Southold Town wants to make it more difficult for homeowners in coastal erosion hazard areas to expand their homes.
An amendment to the town’s Coastal Erosion Hazard Act would limit expansion of houses in areas vulnerable to erosion to 25 percent of the existing structure’s livable floor area.
While Town Trustees and environmentalists said during a public hearing Tuesday night that the measure would protect homeowners from storm damage that is increasing in frequency, property rights advocates were not convinced.
Southold attorney Patricia Moore pointed out that many houses on North Sea Drive in Southold are summer bungalows of only 500 square feet. If the changes were enacted, she said, they could be expanded to just 625 square feet — less than the 700-square-foot living area required for new homes.
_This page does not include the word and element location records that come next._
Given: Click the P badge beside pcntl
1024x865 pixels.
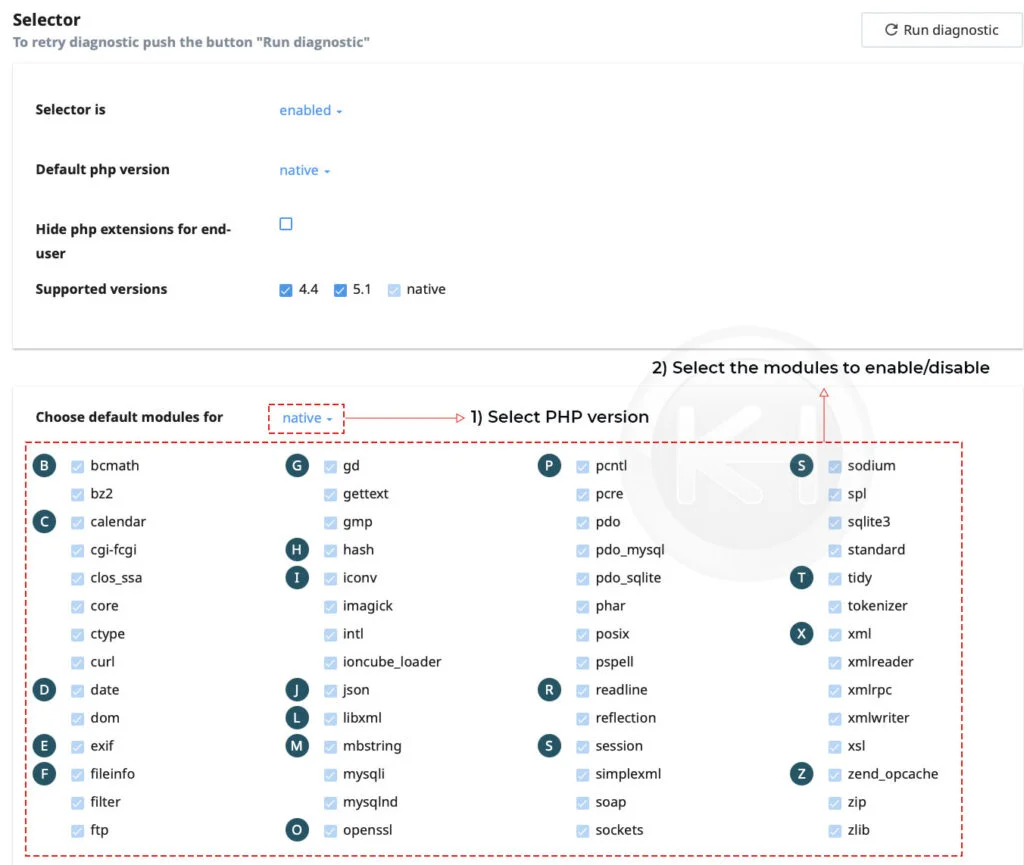Looking at the screenshot, I should pos(549,465).
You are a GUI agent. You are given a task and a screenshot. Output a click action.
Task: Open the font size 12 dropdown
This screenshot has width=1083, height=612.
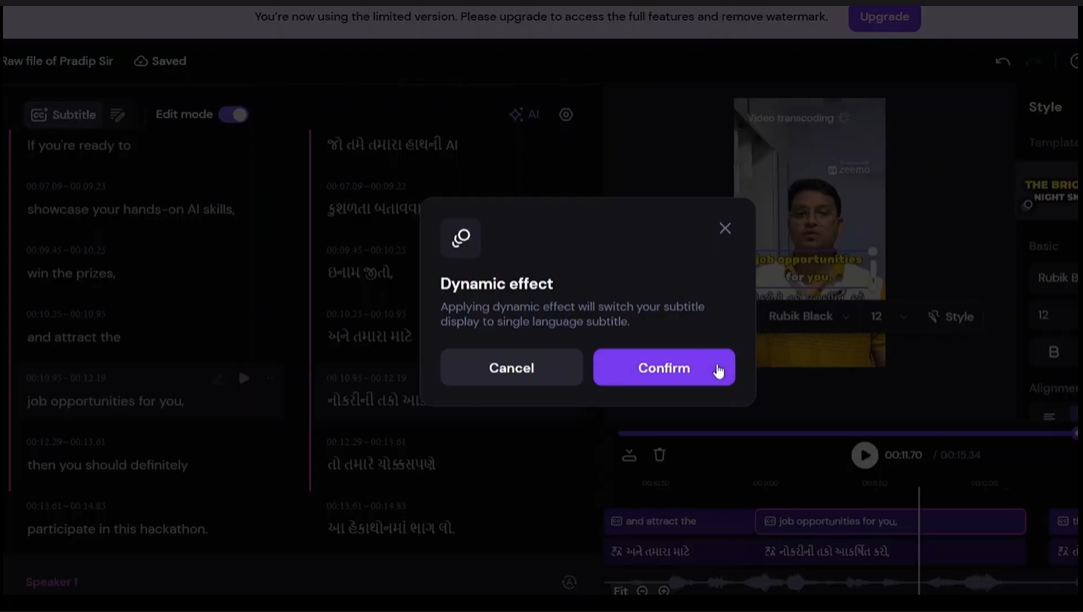pos(888,316)
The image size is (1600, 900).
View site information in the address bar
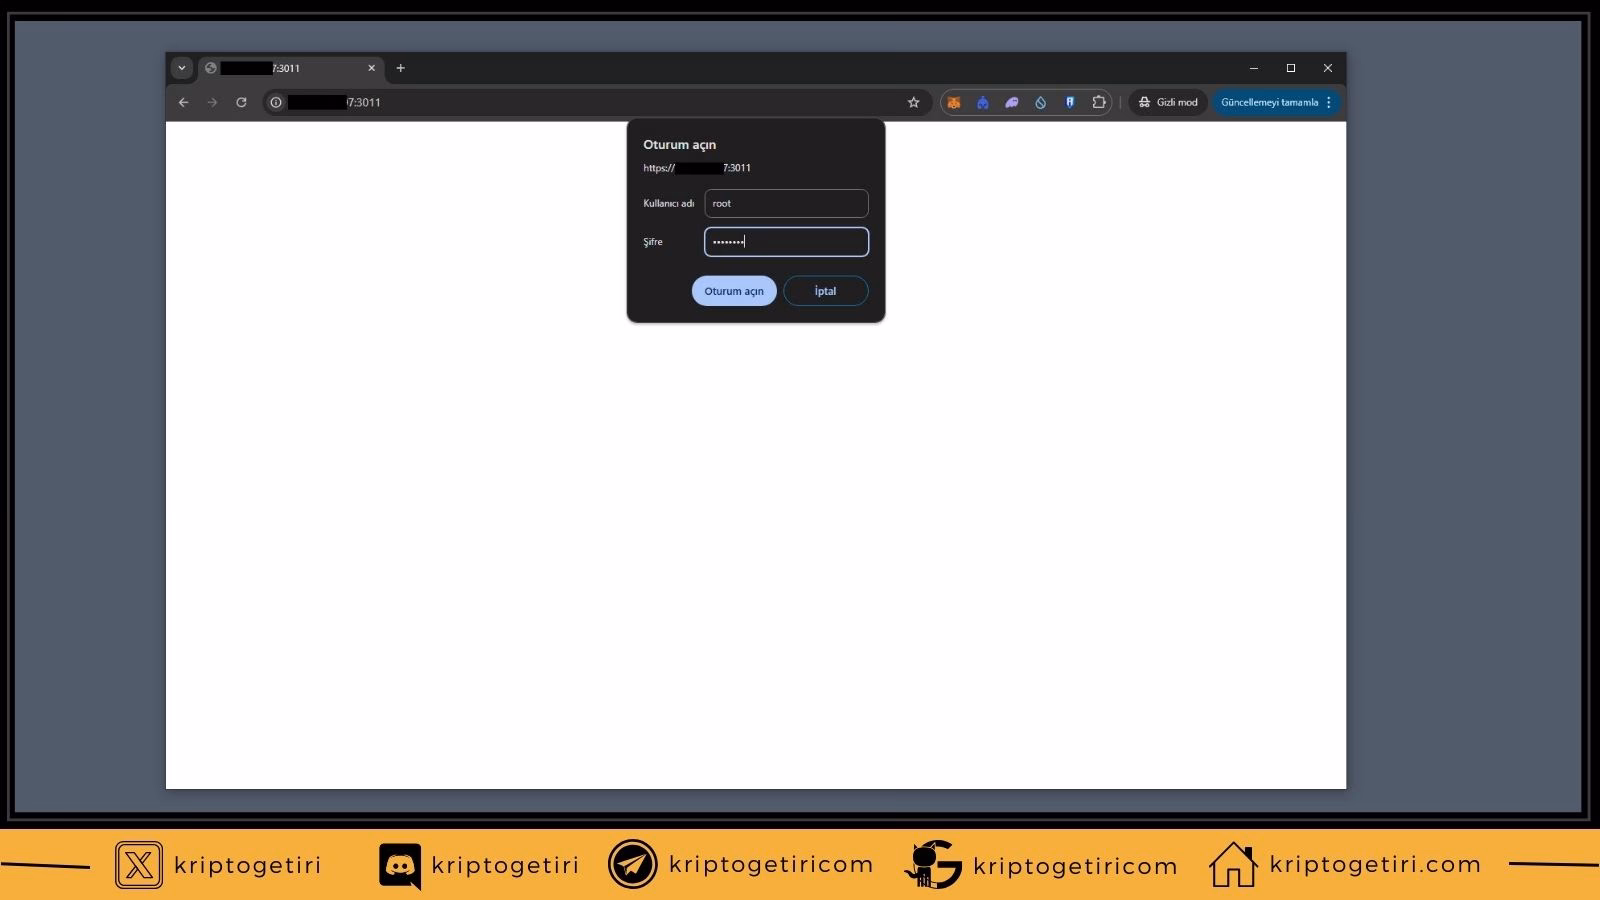274,102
“If you’ve overnight created a whole community that is within the coastal erosion area, you’re creating a property that needs a 100 percent variance on buildable area issues,” Ms. Moore said.
Councilman Chris Talbot countered that by continuing to build in that area, homeowners are putting the whole community at risk.
John Betsch of Southold VOICE, a waterfront rights advocacy group, asked why the town decided to change the law.
“It’s really hypothetically a takeaway,” he said. “There has to be a rationale of why you’re changing it.”
Trustee Bob Ghosio said his board has seen many applications for additions to previously expanded homes, causing the space to expand more drastically than the code had intended.
“It becomes incrementally larger and larger … What we wanted to do is reign some of that in,” Mr. Ghosio said. He added that some homes on North Sea Drive are so big that they cast huge shadows on their smaller neighbors and sunlight never comes in.
Ms. Moore disagreed with that logic. “You’re penalizing the little guy because of the big guy,” she said.
The attorney said the town could redraft the law so it affected houses already larger than a certain floor area.
“If that’s what you’re trying to address, write it that way,” she said.
Environmentalist Lillian Ball commended the board for its increased vigilance in enforcing coastline restrictions. She said she was on North Sea Drive the morning of Hurricane Sandy and saw the damage it did there.
“These storms are not going away. They are not fluke occurrences,” Ms. Ball said. “We don’t want to be like the Rockaways. Look what happened to the Rockaways. I’m very pleased to see the rule is being clarified in such a way to make people think twice.”
The board closed the public hearing, but did not vote on the law.